In vitro magnetic heating performance

The excellent magnetic induction heat of MNPs in an ACMF could be evaluated by the SAR value, which was highly dependent on magnetic relaxation and was proportional to the Ms value.26 The MNH and PEGylated27 Zn ferrite MNPs in aqueous solution with the same Fe concentration of 1.7 mg mL−1 (1 mL) induced temperature elevation by ≈80 and 61 °C by applying an ACMF (410 kHz, 1.8 kA m−1) for 15 min and possessed SAR values of 872 and 583 W g−1 Fe, respectively [Fig. 2(d)]. Compared to the PEGylated Zn ferrite MNPs, MNH has better heating performance, which may be attributed to the local orientation of MNPs under the ACMF and the accumulation of heat in the nanoemulsion gel network (Fig. S9). For the local orientation of Zn ferrite MNPs in hydrogel under the ACMF, Bio-TEM and frozen sections were taken to observe the microscopic structure of the MNH, where gelation occurred in a water bath as a control. As shown in the inset of Fig. 2(d), the Bio-TEM image shows orientated nanoparticle assemblies in the gel along the magnetic field direction, which were not present in the gel formed by water bath. Prussian blue staining images of a frozen section from the MNH in which gelation occurred upon exposure to ACMF revealed that the assemblies were composed of orientated particle aggregates, while the gelation that occurred in the water bath resulted in a chaotic state of particle aggregates (Fig. S10). The orientated assemblies of Zn ferrite MNPs induced under the magnetic field enhance the magnetic interaction between the nanoparticles and increase the thermogenesis of MNH more than that of the PEGylated Zn ferrite MNPs in aqueous solution, as demonstrated in our previous work.28

The magnetic thermal performance of MNH was further evaluated via dosage simulation, where 30 μL of MNH was used with three different concentrations of Fe.

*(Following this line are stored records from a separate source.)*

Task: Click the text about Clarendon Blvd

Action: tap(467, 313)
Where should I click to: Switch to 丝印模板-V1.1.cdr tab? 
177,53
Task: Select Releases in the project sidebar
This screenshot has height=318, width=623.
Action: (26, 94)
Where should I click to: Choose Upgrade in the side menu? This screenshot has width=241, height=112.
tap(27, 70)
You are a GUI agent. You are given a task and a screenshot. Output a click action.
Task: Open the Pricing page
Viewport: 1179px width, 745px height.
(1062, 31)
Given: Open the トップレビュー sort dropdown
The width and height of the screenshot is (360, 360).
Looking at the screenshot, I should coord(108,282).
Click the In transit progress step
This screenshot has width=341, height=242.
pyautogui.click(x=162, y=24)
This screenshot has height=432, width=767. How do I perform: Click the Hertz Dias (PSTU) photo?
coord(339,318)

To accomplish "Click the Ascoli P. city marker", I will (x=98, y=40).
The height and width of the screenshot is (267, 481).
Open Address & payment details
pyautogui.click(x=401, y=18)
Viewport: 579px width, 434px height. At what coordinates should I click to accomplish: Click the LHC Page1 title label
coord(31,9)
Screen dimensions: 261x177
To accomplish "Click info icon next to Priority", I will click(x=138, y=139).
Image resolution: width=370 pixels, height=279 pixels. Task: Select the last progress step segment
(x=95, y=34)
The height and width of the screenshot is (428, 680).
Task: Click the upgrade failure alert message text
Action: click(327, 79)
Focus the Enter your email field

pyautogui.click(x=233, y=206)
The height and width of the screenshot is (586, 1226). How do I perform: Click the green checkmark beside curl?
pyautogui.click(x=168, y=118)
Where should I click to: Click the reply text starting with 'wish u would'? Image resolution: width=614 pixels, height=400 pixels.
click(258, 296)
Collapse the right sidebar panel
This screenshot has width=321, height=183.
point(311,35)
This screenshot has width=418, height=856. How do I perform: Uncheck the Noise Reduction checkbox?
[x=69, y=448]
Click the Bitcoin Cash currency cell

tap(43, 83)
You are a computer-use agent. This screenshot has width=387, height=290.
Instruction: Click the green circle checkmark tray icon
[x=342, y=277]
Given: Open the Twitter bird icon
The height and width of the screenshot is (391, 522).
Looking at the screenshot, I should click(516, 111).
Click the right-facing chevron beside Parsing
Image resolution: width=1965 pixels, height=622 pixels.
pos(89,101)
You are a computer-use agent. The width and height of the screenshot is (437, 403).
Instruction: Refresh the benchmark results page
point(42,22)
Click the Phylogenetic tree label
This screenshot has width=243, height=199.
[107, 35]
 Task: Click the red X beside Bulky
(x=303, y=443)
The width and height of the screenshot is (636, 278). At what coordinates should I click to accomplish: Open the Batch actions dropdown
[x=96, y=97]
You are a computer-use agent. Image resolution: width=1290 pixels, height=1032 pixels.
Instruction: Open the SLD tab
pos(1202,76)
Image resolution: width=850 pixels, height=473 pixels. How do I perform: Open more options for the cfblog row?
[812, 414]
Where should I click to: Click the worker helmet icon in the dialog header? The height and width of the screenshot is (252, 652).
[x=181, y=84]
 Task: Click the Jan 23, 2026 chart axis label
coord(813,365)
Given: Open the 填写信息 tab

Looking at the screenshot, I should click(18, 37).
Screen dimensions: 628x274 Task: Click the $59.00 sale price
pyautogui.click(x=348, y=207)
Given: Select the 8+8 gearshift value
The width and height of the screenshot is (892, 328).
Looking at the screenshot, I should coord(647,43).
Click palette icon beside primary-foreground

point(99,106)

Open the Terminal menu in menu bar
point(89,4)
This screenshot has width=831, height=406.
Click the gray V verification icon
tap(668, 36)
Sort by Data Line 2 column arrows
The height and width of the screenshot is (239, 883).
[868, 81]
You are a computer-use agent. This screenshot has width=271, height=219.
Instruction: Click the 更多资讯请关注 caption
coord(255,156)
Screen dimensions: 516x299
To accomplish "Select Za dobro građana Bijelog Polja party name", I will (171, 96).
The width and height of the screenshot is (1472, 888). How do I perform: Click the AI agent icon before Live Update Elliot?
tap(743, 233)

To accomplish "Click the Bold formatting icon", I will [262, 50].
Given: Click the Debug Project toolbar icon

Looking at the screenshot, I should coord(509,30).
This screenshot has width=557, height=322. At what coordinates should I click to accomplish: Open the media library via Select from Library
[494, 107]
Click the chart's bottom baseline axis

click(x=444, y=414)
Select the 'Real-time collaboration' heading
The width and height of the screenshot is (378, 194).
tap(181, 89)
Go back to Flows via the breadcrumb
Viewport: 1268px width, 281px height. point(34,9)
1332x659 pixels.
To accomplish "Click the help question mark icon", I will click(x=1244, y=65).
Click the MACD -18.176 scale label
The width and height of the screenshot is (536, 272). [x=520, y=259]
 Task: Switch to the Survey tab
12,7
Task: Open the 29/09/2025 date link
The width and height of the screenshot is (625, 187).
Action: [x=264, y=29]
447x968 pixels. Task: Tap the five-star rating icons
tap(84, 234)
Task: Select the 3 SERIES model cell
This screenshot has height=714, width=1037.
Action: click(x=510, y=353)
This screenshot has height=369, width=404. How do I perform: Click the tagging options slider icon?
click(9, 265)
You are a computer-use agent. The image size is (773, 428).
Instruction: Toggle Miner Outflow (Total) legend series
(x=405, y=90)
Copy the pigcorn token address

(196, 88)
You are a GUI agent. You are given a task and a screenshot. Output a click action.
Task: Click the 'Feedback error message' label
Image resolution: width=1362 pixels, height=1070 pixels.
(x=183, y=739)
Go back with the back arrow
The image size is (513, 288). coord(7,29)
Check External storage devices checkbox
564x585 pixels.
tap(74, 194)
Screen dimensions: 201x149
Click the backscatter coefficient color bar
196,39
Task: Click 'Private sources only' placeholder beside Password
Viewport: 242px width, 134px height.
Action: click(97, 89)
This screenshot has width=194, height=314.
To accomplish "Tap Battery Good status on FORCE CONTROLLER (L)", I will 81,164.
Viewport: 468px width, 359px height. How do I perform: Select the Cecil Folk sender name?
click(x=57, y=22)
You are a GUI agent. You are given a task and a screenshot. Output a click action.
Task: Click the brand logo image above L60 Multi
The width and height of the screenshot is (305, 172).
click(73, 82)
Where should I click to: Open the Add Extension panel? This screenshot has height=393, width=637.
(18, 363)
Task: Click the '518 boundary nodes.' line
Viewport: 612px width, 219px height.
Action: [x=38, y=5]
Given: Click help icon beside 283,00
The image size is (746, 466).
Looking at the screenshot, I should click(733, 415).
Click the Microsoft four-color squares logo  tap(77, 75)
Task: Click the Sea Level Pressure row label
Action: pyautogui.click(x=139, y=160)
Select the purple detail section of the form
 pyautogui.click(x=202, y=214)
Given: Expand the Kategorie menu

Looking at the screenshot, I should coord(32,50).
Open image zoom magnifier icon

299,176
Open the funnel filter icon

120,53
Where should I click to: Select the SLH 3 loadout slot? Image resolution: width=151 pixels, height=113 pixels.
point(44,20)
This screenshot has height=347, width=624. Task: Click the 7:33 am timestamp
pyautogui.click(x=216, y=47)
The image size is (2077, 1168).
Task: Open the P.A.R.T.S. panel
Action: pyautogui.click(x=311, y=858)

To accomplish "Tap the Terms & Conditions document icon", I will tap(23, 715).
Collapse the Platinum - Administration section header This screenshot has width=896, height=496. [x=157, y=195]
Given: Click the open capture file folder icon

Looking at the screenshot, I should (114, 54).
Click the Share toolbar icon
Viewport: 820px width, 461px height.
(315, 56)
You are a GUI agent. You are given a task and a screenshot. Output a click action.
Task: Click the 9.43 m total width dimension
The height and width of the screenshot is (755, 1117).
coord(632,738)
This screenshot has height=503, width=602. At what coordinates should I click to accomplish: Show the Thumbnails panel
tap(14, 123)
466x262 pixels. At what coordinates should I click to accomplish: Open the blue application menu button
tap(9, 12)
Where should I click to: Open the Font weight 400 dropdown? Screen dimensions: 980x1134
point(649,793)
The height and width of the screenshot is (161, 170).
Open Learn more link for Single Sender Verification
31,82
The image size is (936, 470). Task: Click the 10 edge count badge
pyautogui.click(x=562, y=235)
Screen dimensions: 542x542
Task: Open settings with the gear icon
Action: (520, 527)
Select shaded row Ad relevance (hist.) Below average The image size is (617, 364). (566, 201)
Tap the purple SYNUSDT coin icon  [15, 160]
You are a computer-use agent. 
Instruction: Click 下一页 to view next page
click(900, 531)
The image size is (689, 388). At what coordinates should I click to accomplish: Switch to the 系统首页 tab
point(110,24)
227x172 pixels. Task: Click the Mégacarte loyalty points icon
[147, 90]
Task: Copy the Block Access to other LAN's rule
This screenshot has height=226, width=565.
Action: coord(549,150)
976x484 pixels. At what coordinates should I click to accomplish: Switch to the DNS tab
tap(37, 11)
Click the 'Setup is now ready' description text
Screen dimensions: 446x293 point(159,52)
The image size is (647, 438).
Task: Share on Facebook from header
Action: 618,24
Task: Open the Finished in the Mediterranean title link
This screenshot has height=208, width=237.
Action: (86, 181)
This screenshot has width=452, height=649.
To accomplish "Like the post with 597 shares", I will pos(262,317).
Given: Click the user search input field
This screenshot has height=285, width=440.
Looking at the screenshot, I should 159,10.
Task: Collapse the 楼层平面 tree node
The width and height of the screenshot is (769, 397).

As shown in Fig. 2(e), temperature increases of 32.5, 26.5, and 22 °C could be realized after 5 min application of an ACMF (410 kHz, 1.8 kA m−1) at Fe concentrations of 3.0, 2.0, and 1.0 mg mL−1, respectively. Such an excellent in vitro heating effect of MNH is expected to highly favor the further in vivo magnetic thermal ablation of tumors. In addition, our designed mid-frequency ACMF of 1.8 kA m−1 at 410 kHz has been demonstrated to be safe and beneficial for potential application.29–31

In vivo multimodal-imaging-guided efficient magnetic hyperthermia

Encouraged by the in vitro thermal effect of MNH, we then investigated the feasibility of using MNH for in vivo magnetic hyperthermia and US/MR/NIRF imaging in the 4T1 tumor-xenograft model. When the tumor in mice reached a size of about 60 mm3, the mice were treated by intratumoral injection with MNH (3 mg mL−1, 30 μL) due to its high fluidity. In response to the body temperature, the liquid MNH quickly changed into its solid-like state without leakage [Fig. 3(b)]. MNH could be directly injected into the core position of the tumor in a minimally invasive manner under the guidance of in situ US imaging. As shown in Fig. 3(a), the in vivo US signals give a significant increase in intensity during the injection process of MNH into the tumor centers, indicating that the injection site could be precisely positioned via US imaging. Then, the tumor region of mice is placed into the center of a water-cooled magnetic induction copper coil with appropriate size (3 cm in diameter and 1.5 cm in length, Fig. S11) and the hyperthermia process was monitored in situ via taking thermal images with an infrared camera [Fig. 3(c)]. As shown, the local tumor temperature rapidly reached more than 60 °C after 120 s application. Amazingly, the high temperature area spread quickly and covered almost the whole tumor site within 300 s, while only a few degrees increase was observed in the normal tissue around the tumor due to its rapid heat dissipation compared to that of tumor tissue during the short treatment time of 5 minutes. The resulting temperature (above 60 °C) was previously shown to be high enough to cause irreversible tumor tissue damage and coagulative necrosis,32 while less thermal damage occurred for the surrounding normal tissue.
image file: c7nr02858j-f3.tif
Fig. 3 (a) In vivo ultrasound imaging before (0 s) and after (0.2 s, 1 s, 2 s, 3 s, 8 s, 30 s and 60 s) the in situ administration of MNH; blue and red dashed circles indicate tumor and MNH, respectively. (b) Digital photos of tumor section after injection of MNH without ACMF. (c) In vivo thermal images of mice inside the copper coil under ACMF (410 kHz, 1.8 kA m−1) after in situ implanting MNH for varied durations. The black dashed circles indicate the tumor. (d) T2 and T2*-weighted MR images of tumor-bearing mice acquired before and at different time points after injection of MNH and 2 h after exposure to ACMF. Yellow circles indicate tumor sites. (e) In vivo NIRF imaging of 4T1 tumor mice injected with MNH in 0 min, 5 min (without ACMF) and 120 min (after exposure to ACMF). The white dashed circles indicate the tumor.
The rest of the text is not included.